Entries must be copied exactly, with nothing left out.

Dataset entries:
=-=-=-=-=
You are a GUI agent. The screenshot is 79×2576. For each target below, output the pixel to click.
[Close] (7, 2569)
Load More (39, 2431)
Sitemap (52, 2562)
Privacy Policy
=-=-=-=-=
Answer box ::
You are a GUI agent. The screenshot is 79×2576. For each target below, output the pixel to click.
[Close] (7, 2569)
Load More (39, 2431)
Sitemap (52, 2562)
Privacy Policy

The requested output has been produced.